Work instruction - Which lines in the records below contain the word "computer"? Report each of them.

-.-.-

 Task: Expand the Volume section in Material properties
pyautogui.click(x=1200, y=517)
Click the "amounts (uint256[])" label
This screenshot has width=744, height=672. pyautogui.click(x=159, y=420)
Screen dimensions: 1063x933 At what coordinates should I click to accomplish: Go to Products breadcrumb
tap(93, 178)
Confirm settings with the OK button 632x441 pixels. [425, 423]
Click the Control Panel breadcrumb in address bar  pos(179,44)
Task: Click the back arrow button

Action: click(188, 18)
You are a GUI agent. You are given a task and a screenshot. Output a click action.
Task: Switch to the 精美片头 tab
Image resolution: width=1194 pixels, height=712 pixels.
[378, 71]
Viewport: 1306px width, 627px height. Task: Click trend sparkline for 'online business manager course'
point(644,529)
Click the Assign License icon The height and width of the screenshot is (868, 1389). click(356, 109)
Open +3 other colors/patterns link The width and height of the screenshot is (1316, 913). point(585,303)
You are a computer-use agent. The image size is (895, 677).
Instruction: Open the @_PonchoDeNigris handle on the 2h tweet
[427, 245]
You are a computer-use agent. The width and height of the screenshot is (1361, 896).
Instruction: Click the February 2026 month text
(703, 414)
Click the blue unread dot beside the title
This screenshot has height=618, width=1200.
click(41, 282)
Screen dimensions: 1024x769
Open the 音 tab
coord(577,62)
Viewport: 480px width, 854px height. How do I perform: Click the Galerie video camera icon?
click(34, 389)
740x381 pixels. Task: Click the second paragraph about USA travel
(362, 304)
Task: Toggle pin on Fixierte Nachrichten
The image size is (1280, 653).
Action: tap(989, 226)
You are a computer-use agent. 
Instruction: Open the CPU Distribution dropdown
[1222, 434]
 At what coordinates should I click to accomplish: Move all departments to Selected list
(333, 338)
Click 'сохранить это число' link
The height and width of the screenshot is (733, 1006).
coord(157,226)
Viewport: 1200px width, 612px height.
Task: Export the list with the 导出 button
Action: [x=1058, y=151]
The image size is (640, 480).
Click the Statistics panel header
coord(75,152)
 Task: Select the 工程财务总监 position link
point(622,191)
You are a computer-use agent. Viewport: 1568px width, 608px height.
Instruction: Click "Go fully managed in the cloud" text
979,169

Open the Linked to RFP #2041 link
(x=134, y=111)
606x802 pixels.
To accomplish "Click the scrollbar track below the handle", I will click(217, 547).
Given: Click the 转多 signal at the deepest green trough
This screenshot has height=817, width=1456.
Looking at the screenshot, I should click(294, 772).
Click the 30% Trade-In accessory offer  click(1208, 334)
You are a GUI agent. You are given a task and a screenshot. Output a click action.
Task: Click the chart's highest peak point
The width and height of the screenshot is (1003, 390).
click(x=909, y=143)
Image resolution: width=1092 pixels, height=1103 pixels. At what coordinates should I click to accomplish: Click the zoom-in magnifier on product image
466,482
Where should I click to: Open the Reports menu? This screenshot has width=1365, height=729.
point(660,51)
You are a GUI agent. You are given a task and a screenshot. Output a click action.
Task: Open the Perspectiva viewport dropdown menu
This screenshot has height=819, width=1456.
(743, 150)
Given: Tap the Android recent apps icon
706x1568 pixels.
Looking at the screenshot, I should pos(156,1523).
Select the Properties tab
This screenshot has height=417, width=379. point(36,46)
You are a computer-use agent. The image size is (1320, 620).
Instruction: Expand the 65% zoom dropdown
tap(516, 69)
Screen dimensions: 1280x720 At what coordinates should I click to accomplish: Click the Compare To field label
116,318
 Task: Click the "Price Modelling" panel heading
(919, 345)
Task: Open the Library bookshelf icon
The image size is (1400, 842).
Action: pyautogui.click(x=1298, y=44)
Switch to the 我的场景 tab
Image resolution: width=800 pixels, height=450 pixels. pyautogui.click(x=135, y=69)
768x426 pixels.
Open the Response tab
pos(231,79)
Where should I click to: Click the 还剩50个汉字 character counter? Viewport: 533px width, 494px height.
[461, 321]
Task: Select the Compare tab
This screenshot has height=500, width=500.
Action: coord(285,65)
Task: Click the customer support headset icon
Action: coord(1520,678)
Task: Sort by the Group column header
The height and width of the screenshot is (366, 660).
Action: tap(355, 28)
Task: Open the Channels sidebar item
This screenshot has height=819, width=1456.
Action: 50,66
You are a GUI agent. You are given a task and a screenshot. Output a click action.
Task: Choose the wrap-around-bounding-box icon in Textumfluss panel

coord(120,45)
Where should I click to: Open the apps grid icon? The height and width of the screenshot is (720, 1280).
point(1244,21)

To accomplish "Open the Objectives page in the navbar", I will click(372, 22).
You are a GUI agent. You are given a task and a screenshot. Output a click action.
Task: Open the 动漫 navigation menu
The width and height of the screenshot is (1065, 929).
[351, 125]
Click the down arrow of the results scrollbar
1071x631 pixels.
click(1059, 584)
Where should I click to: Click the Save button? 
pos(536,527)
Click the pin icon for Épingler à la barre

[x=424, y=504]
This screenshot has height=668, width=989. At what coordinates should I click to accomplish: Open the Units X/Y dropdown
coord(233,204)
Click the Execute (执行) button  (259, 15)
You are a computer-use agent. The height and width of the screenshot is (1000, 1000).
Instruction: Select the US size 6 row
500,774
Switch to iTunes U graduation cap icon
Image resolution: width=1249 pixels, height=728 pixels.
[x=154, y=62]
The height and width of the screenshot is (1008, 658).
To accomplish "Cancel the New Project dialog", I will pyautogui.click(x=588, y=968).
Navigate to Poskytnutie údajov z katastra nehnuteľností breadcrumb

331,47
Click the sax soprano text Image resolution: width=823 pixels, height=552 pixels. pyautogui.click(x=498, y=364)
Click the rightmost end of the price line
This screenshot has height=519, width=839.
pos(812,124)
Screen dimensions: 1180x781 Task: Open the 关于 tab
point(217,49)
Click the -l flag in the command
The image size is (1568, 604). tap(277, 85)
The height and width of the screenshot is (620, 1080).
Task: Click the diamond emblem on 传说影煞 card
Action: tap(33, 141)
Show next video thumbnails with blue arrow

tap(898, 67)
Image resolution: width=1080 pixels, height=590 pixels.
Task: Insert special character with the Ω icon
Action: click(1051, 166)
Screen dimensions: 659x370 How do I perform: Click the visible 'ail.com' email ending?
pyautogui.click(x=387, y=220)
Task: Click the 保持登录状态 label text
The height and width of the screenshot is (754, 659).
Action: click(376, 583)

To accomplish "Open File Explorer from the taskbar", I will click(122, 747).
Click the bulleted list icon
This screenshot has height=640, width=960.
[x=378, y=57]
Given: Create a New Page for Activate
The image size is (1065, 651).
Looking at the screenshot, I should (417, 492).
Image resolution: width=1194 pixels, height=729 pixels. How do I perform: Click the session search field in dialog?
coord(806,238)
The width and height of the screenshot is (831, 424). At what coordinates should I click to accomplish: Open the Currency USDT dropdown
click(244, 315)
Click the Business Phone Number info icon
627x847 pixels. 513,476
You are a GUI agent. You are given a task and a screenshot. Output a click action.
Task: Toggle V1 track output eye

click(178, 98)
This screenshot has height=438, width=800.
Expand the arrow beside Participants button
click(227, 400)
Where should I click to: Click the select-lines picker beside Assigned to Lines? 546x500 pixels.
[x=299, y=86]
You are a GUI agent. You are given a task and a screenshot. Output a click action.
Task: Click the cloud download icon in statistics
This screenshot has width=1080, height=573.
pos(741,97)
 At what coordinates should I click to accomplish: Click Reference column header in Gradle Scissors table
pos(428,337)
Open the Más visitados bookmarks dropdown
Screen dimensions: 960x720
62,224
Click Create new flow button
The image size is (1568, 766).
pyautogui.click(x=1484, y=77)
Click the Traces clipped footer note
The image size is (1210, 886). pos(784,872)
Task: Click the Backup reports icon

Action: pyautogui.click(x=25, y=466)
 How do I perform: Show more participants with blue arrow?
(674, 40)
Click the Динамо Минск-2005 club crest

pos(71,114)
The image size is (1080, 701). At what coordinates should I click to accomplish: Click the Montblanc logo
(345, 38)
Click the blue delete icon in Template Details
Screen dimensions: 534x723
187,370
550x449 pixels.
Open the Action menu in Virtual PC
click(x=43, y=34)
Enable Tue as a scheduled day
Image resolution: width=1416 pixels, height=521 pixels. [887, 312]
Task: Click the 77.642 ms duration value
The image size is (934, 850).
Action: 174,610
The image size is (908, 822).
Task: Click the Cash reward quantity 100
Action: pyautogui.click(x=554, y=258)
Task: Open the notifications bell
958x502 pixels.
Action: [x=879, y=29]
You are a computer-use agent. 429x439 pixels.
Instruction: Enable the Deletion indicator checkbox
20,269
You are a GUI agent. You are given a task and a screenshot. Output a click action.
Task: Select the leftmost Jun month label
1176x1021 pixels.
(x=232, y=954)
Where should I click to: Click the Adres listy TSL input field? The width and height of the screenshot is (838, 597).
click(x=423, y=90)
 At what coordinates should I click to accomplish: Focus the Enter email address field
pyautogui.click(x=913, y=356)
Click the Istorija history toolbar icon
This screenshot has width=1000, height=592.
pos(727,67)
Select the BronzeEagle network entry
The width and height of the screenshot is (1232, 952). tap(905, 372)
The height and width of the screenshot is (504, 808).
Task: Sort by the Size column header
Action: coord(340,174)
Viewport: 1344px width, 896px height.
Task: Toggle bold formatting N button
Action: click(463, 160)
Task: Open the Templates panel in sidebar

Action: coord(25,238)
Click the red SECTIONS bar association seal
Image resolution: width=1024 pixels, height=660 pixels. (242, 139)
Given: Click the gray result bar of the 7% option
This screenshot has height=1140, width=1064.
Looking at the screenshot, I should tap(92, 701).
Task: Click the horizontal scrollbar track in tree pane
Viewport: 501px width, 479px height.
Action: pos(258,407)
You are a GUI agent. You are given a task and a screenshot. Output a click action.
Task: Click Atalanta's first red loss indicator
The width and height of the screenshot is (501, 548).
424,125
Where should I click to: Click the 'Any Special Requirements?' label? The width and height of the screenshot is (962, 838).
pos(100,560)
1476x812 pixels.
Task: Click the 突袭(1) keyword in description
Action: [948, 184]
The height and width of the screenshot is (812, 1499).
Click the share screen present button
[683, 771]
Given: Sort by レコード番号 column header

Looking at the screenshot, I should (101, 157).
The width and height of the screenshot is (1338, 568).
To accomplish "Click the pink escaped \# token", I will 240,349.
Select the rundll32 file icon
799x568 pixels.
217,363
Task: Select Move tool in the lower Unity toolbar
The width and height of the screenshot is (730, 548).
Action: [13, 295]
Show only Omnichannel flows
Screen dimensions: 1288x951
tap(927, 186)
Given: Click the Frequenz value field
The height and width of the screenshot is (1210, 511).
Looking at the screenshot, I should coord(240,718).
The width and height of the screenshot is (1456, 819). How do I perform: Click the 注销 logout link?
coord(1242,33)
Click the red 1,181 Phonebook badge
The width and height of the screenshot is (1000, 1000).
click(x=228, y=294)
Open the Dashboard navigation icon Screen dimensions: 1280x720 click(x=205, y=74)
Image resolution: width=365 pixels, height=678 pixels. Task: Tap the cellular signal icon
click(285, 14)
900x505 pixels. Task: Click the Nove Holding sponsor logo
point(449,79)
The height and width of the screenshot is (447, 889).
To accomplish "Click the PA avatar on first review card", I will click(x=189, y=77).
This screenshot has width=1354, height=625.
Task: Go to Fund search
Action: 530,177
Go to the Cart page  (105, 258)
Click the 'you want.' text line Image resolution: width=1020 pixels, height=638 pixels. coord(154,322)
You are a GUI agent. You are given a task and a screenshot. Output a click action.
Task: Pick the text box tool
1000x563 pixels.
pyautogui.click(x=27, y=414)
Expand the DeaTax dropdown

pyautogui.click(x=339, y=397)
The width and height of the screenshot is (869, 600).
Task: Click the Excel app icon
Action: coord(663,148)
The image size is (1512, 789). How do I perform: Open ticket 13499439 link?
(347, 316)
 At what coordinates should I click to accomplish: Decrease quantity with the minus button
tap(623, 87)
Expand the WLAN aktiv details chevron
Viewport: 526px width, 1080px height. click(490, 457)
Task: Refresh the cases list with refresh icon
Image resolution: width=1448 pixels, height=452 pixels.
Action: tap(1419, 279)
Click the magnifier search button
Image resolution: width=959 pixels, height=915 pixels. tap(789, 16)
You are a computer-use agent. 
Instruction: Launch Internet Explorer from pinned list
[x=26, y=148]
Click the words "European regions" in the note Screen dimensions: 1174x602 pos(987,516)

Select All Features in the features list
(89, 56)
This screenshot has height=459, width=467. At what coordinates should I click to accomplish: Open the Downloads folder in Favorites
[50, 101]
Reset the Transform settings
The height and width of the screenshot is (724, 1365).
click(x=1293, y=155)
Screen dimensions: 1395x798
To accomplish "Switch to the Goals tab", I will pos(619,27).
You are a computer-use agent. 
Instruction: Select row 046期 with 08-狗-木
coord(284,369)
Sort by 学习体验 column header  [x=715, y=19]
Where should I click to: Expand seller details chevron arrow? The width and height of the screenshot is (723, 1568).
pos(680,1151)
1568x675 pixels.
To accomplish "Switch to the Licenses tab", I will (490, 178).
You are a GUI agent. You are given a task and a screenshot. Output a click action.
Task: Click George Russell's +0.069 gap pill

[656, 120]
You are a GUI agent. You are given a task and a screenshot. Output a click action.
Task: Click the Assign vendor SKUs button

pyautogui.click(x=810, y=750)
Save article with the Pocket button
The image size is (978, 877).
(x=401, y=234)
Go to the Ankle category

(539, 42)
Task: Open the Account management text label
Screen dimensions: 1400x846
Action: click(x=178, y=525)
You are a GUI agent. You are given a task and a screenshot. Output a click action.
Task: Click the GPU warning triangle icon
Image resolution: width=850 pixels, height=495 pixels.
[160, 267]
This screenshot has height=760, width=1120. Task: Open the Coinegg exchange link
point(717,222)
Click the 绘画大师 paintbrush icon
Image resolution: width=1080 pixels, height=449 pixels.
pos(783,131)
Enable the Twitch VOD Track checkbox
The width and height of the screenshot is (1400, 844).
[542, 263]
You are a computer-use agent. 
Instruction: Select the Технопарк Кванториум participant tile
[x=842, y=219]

-.-.-

Answer to this task -
You are a computer-use agent. The image size is (895, 677).
You are a computer-use agent. The width and height of the screenshot is (1361, 896).
You are a computer-use agent. 
You are a computer-use agent. Viewport: 1568px width, 608px height.
You are a computer-use agent. The image size is (1320, 620).
You are a computer-use agent. The height and width of the screenshot is (1000, 1000).
You are a computer-use agent. 429x439 pixels.
You are a computer-use agent. 
You are a computer-use agent. 
You are a computer-use agent. 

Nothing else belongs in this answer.